When you answer, give every record back exactly as written.

(Source records)
____________

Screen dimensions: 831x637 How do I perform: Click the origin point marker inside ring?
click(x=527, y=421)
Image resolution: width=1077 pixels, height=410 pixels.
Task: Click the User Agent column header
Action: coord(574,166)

____________

Answer for this exercise
Screen dimensions: 831x637 How do I perform: Click the origin point marker inside ring?
click(x=527, y=421)
Image resolution: width=1077 pixels, height=410 pixels.
Task: Click the User Agent column header
Action: coord(574,166)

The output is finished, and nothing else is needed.